→ The task
The records must be retyped exactly, with no pictures included.

Collection entries

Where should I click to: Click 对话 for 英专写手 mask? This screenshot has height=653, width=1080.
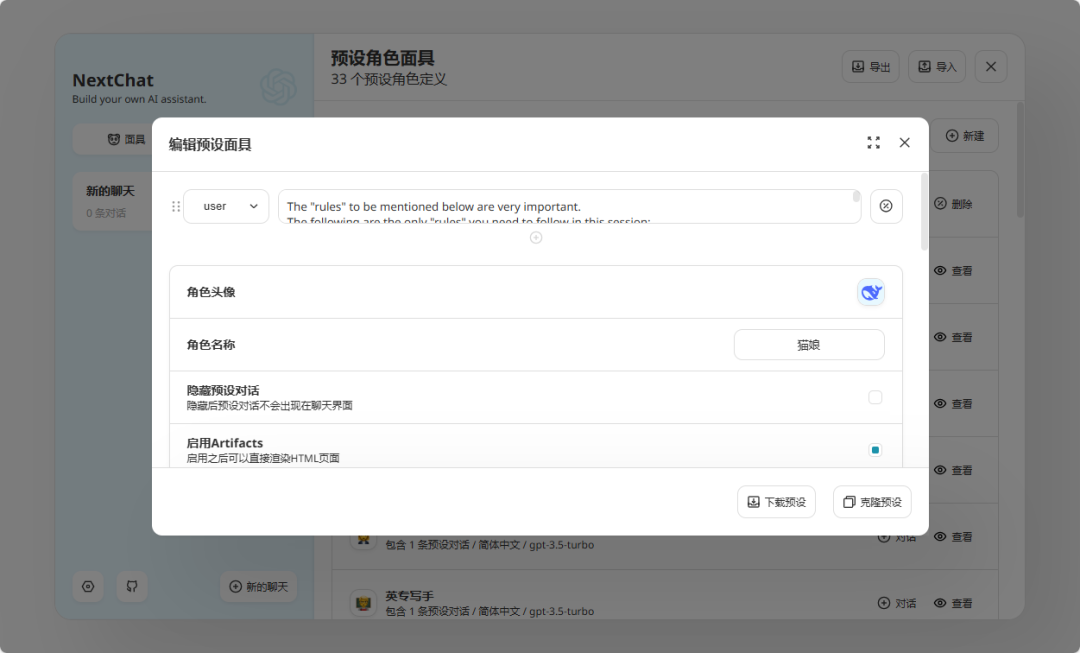point(897,603)
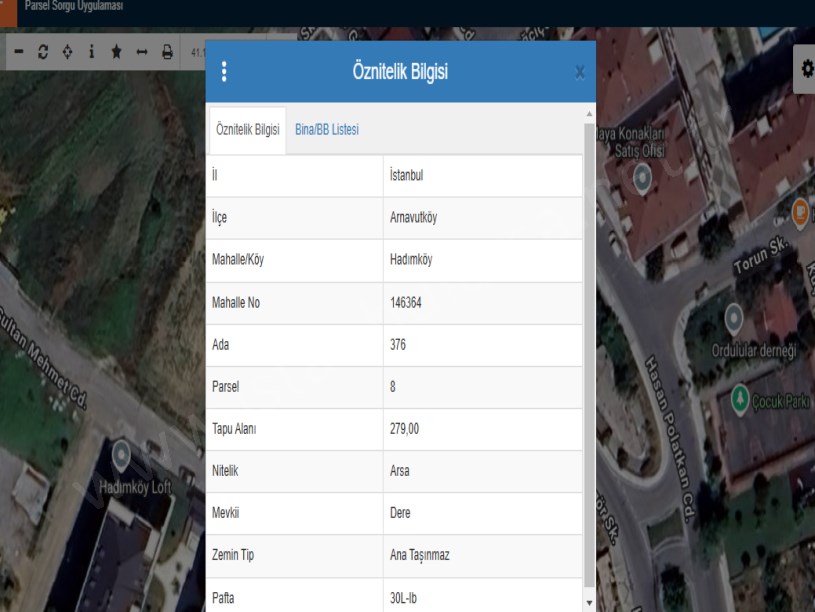Click the Çocuk Parkı green park marker
The height and width of the screenshot is (612, 815).
[x=741, y=397]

→ Solution to the problem
Where should I click to: Click 对话 for 英专写手 mask? This screenshot has height=653, width=1080.
point(897,603)
Click the Çocuk Parkı green park marker
The height and width of the screenshot is (612, 815).
[x=741, y=397]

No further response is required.